Fluorescence quenching in the absence and presence of gramicidin A (gA). Relative fluorescence signal obtained with 8-aminoaphthalene-1,3,6-trisulfonate (ANTS)-filled vesicles shown (from top to bottom): without quencher, with quencher, and with quencher and doped with 87, 260, and 780 nM gA. (A) One second traces; gray dots denote results from all individual repeats (n > 5 per condition); red lines denote the average of all repeats. (B) One hundred milliseconds traces; gray dots are from a single repeat for each condition; red lines are stretched exponential fits (2–100 ms) to those repeats. The stippled blue line denotes the 2 ms mark, the time at which the rate of quenching is determined.

Fig. 4.

Effect of capsaicin (Cap) on the time course of 8-aminonaphthalene-1,3,6-trisulfonate (ANTS) fluorescence quenching. (A) Normalized fluorescence signal over 1 s, gray dots denote results from all repeats (n > 5 per condition); red lines denote the average of all repeats. (B) The first 100 ms, gray dots denote results from a single repeat for each condition; red lines are stretched exponential fits (2–100 ms) to those repeats. The stippled line denotes the 2 ms mark, the time at which the rate of quenching is determined.
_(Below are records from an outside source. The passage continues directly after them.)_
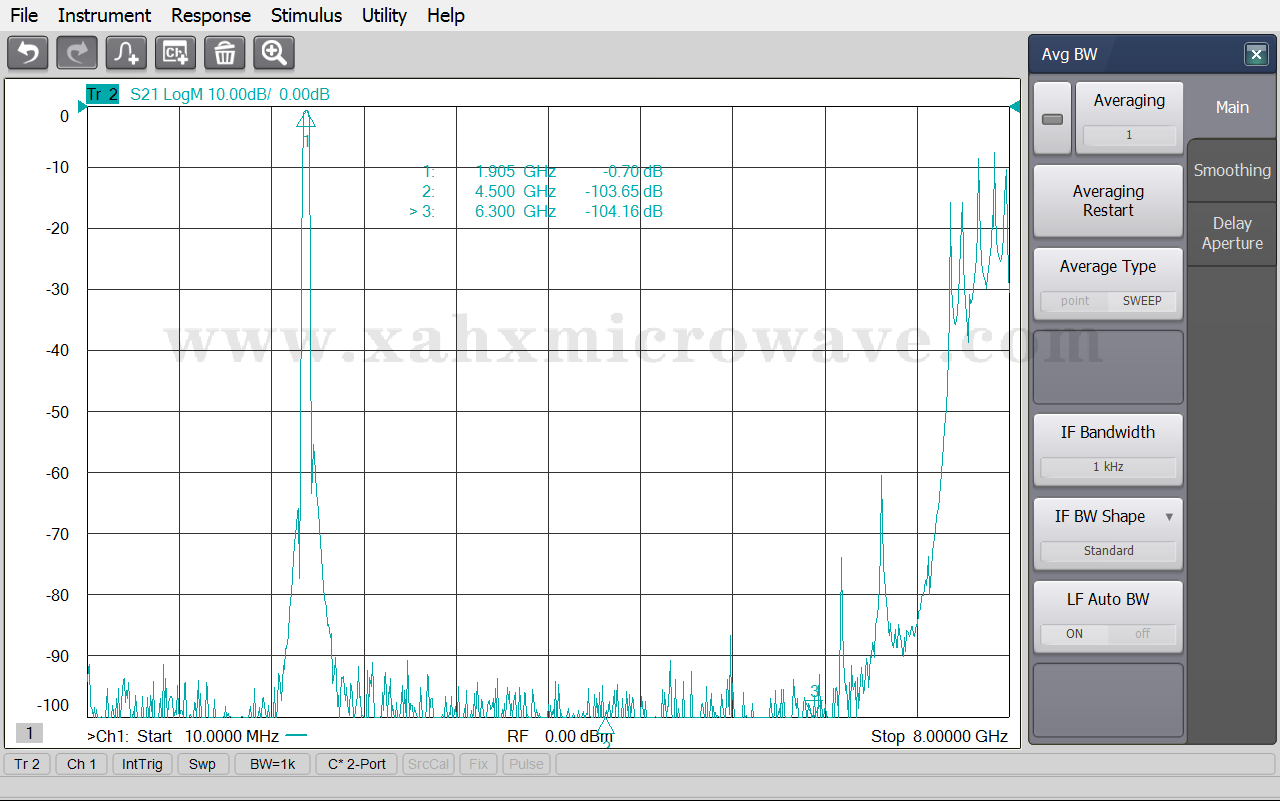Click the BW=1k status bar button
This screenshot has height=801, width=1280.
click(272, 764)
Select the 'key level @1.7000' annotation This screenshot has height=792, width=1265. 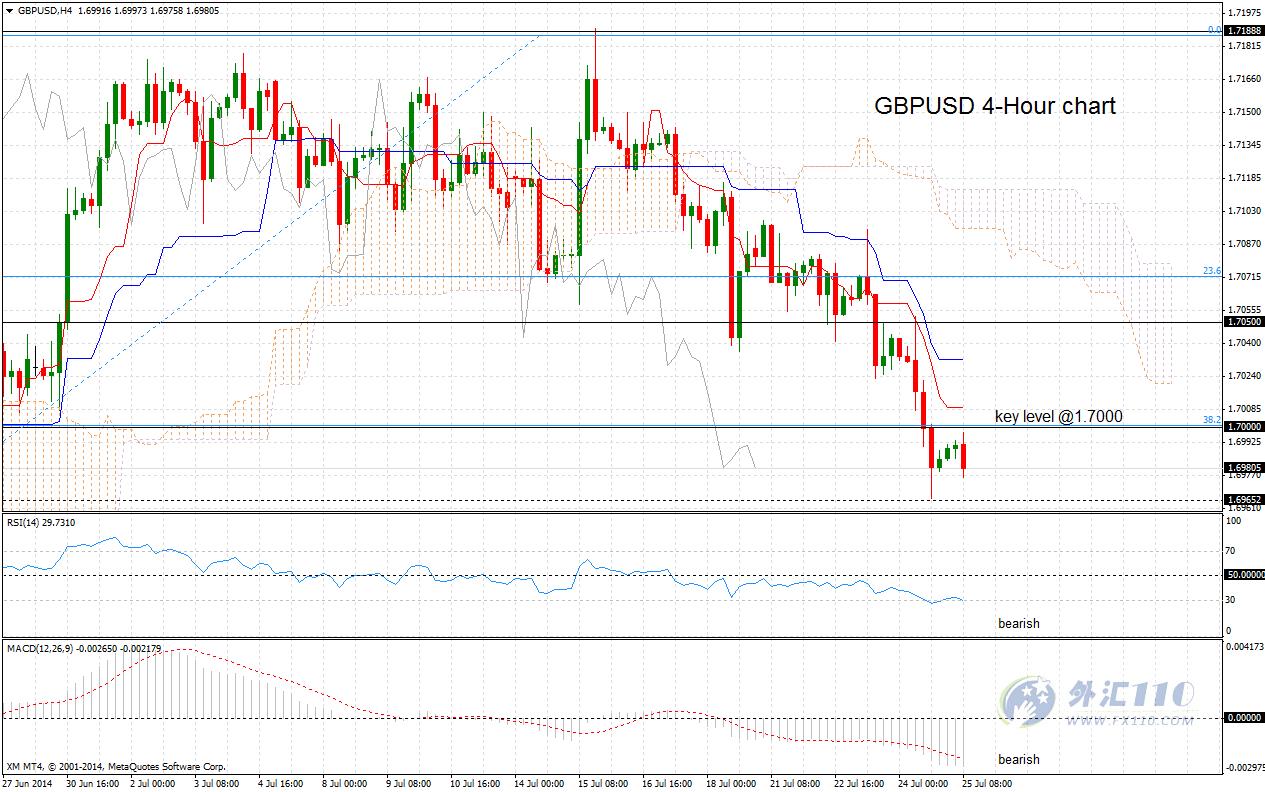pyautogui.click(x=1058, y=416)
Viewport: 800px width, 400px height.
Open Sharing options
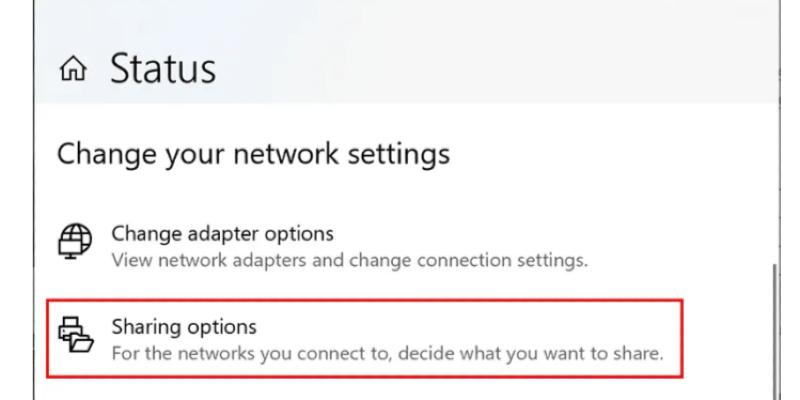(x=184, y=326)
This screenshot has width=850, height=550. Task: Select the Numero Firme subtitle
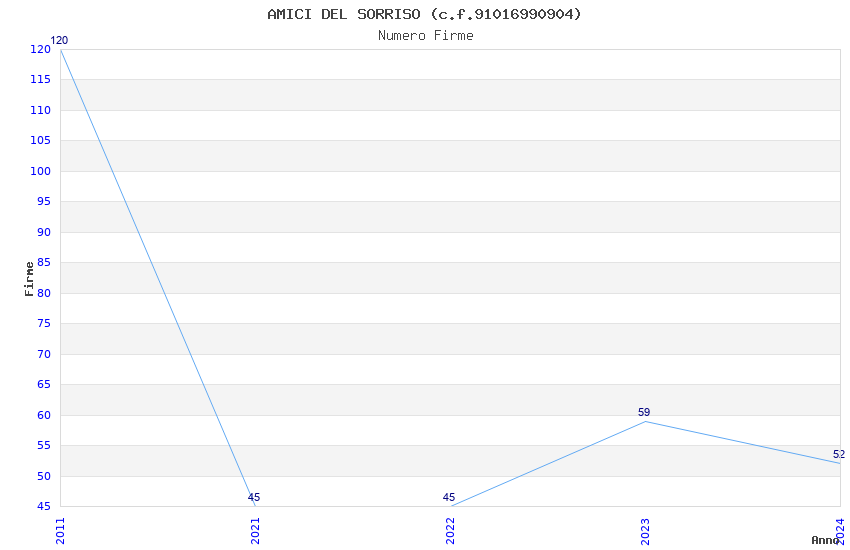(x=426, y=36)
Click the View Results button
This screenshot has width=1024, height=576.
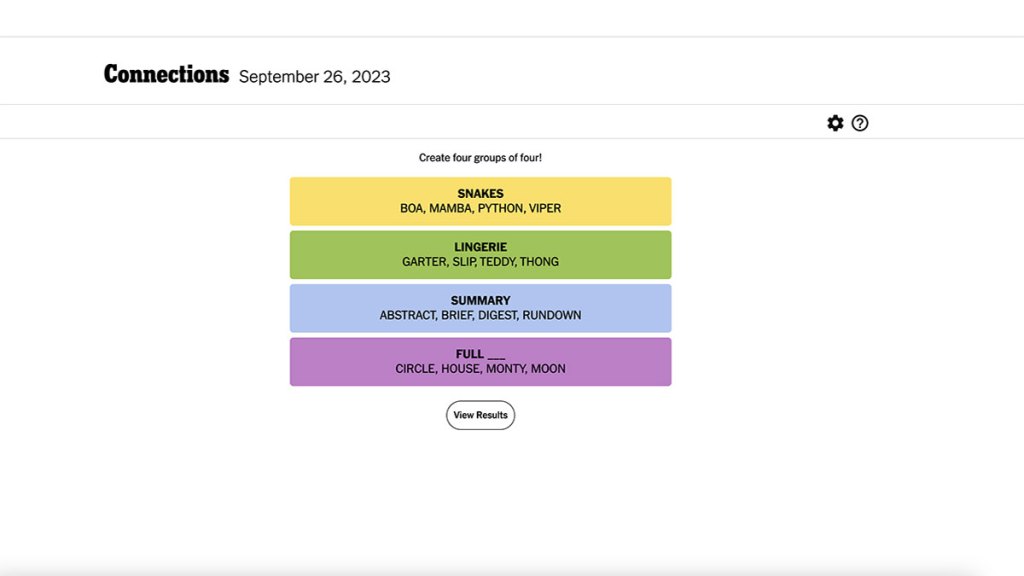click(x=480, y=415)
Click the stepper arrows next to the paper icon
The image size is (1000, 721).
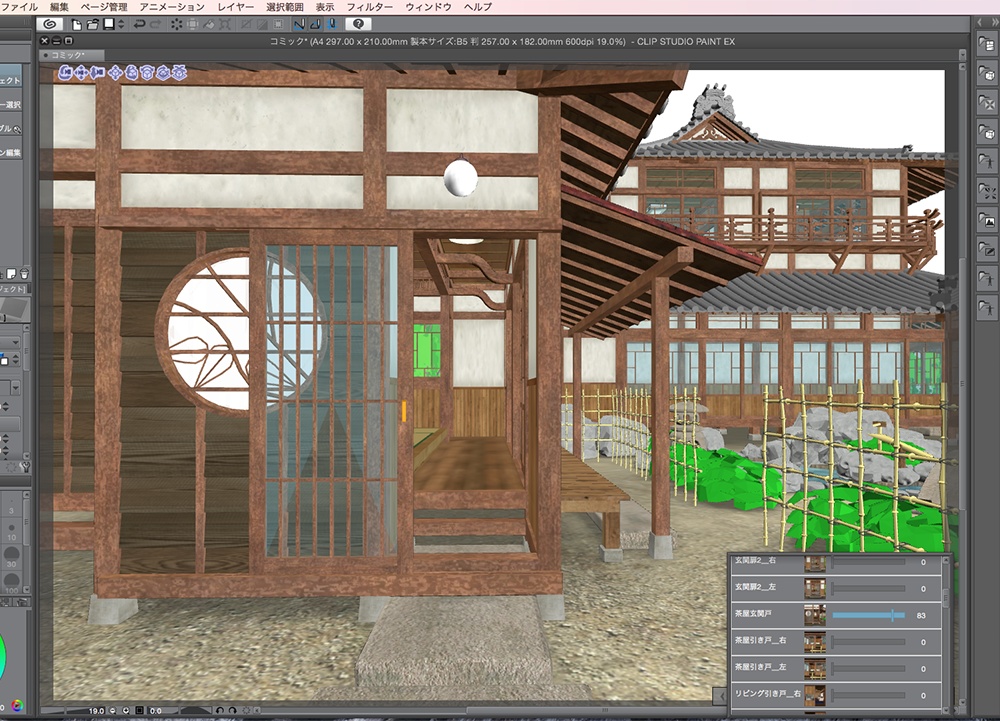tap(121, 25)
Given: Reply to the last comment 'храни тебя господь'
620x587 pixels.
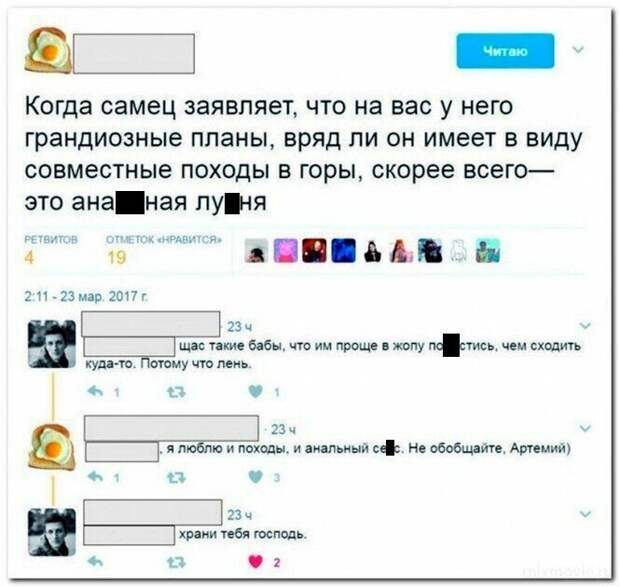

In both (A) and (B), the top trace shows results in the absence of Tl⁺; the next 2 traces show results in the absence of gramicidin A (gA), with Tl⁺ ± Cap; the 4 lower traces show results with 260 nM gA and Tl⁺, where the numbers denote [Cap] in μM. The rates of quenching for 0, 10, 30, and 90 μM Cap, as determined by the rate of a stretched exponential (see Materials and Methods), are 36 ± 6, 69 ± 6, 85 ± 8, and 247 ± 27 (mean ± s.d., n > 8), respectively.

Fig. 5.

Comparison to single-channel method. (A) The relative change in gramicidin A (gA) single-channel lifetime (τ) as function of modifier concentration ([mod]). For modifiers: β-OG (-▿-), capsaicin (-★-), capsazepine (-♦-), DMSO (-□-), EC (-▴-), EGCG (-▵-), Gd³⁺ (-▪-), genistein (-•-), genistin (-○-), mefloquine (-▪-), and Triton X-100 (-▴-). Electrophysiological data from refs. –,,, as well as unpublished results by Shemille A. Collingwood, DMSO, Tashalee R. Brown, Gd³⁻, and E. Ashley Hobart, mefloquine. (B) The relative change in the rate of fluorescence quench (Tl⁺ influx rate) as a function of the same [mod].

Appendix Fig. 1.

The Stern–Volmer quenching constant (K), F₀/F = 1 + K [Tl⁺], was determined to be 60 M⁻¹ by fitting a straight line to F₀/F vs. [Tl⁺]. The experimental conditions were 200 μM 8-aminonaphthalene-1,3,6-trisulfonate (ANTS) in the presence and absence of 0–30 mM TlNO₃ and an electrolyte solution with fixed ionic strength of 150 mM, maintained by varying amounts of NaNO₃ plus 10 mM HEPES (pH 7.0).